**Extract to read**:
As a founding faculty member who served a four-year term as associate dean for academic affairs from 2004 to 2008, Yelnosky (who, in 2011, was named distinguished service professor of law) has played an integral role in the School of Law’s early history and has participated in developing many of its signature programs. At a time when major challenges face the legal profession and legal education nationwide, he emerged as an ideal candidate for moving the school forward while providing continuity and stability.
“Not only has Michael Yelnosky been an instrumental force in 51Law’s emergence as a major influence on our region’s legal culture, educating practice-ready lawyers and serving the area’s neediest populations, he has been a consistent voice of wisdom, innovation and progress as the School adjusts to changing professional and economic realities outside the academic world,” Farish says. “His deep understanding of the law school’s strengths, combined with his insight and vision on meeting the challenges now facing legal education, make him the ideal choice for this vital role going forward.”
Yelnosky says that having spent virtually his entire career in legal education at the School of Law, Roger Williams is a special place for him: “I have seen the school grow into a remarkable institution through the hard work and talents of the faculty, staff, students, alumni, trustees, and our many other friends and supporters – members of the bench and bar and other community and government leaders. I look forward to helping us continue to design and implement innovative approaches to preparing our students for modern law practice while remaining true to our core values of teaching, scholarship and community service.”
A research fellow with NYU School of Law’s Center for Labor and Employment Law, Yelnosky is an expert in employment and labor law. He has served as president of the Rhode Island chapter of the Labor and Employment Relations Association, and he arbitrated a major dispute between the Rhode Island Brotherhood of Correctional Officers and the State Department of Corrections.

**Data section**:

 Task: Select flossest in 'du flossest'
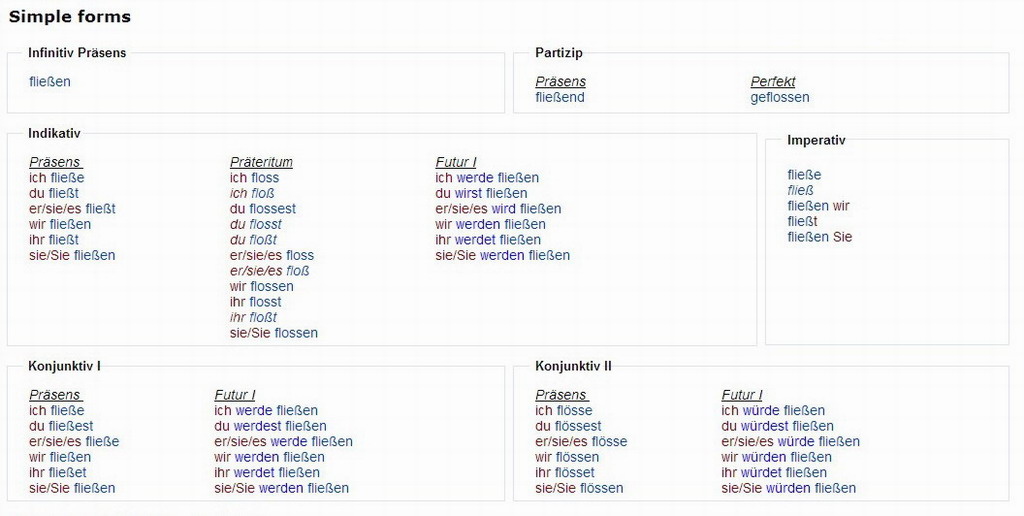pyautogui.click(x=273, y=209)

--

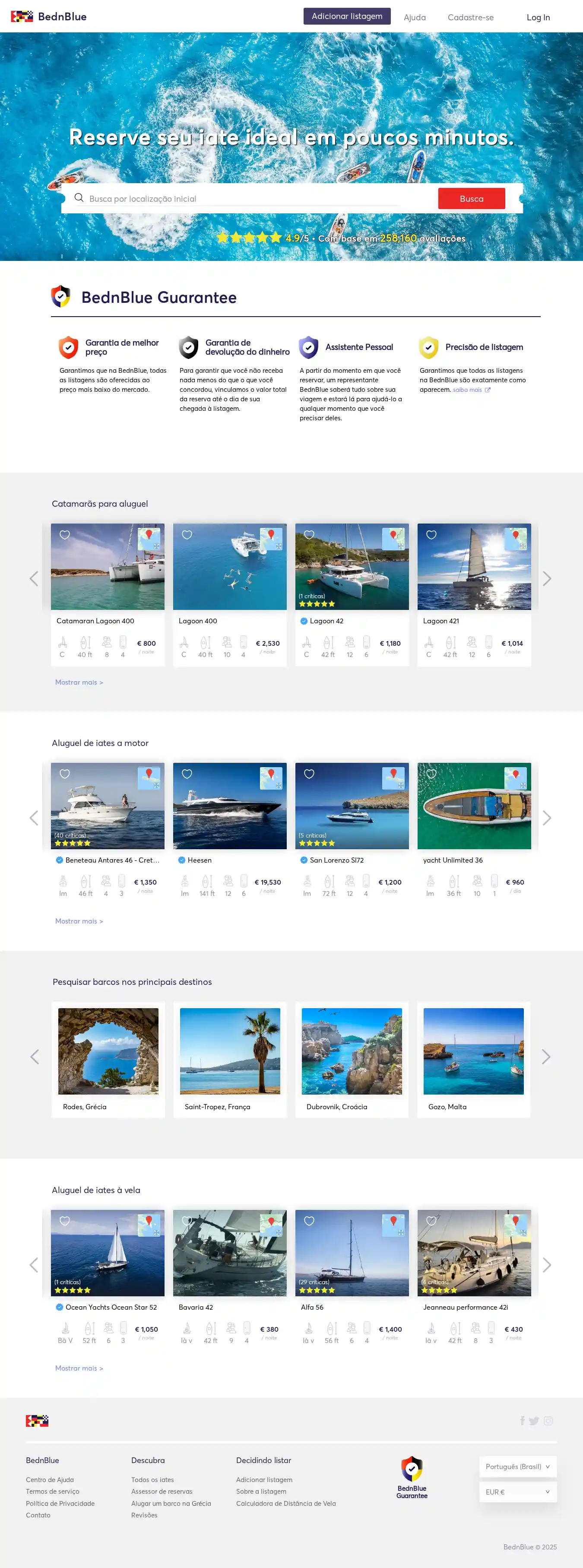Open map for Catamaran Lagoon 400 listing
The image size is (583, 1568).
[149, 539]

**List of tasks**:
(1) According to the text about Michael Yelnosky, during which years did he serve as associate dean for academic affairs?
(2) Write the next part of the text about Michael Yelnosky, picking up after its last sentence.
The records come from a separate source unrelated to the text.

**Responses to the tasks**:
(1) From 2004 to 2008.

(2)
Another focus of his scholarship involves the judicial selection process. He has written several articles and hosted a major symposium on Rhode Island’s judicial merit selection system, and the results of his research into the role of the ABA in the federal judicial selection process will soon appear in the Roger Williams Law Review. In 2013, he published an op-ed in the Washington Post that summarized the major findings of that research. He is regularly quoted in the media on these and other topics.
In the classroom, Yelnosky is a favorite with 1L students in Civil Procedure and with second- and third-year students in Employment Law, Labor Law, Employment Discrimination, and Judicial Behavior and Social Change Litigation, which he taught with the Honorable William E. Smith, chief judge of the United States District Court for the District of Rhode Island.
In his previous administrative role as associate dean, Yelnosky was instrumental in leading the law school’s successful effort to gain membership in the prestigious Association of American Law Schools. He also designed and conducted annual studies of the scholarly output of the faculties of most American law schools, which documented the achievements of the faculty at Roger Williams (fifth in New England, trailing only Yale, Harvard, Boston University and Boston College) and garnered national attention.
Yelnosky graduated cum laude from the University of Pennsylvania School of Law and magna cum laude from the University of Vermont. Before entering academia, he served as a law clerk for the Honorable Edmund V. Ludwig in the U.S. District Court for the Eastern District of Pennsylvania and worked for two law firms: Mellon, Webster & Mellon; and Morgan, Lewis, & Bockius.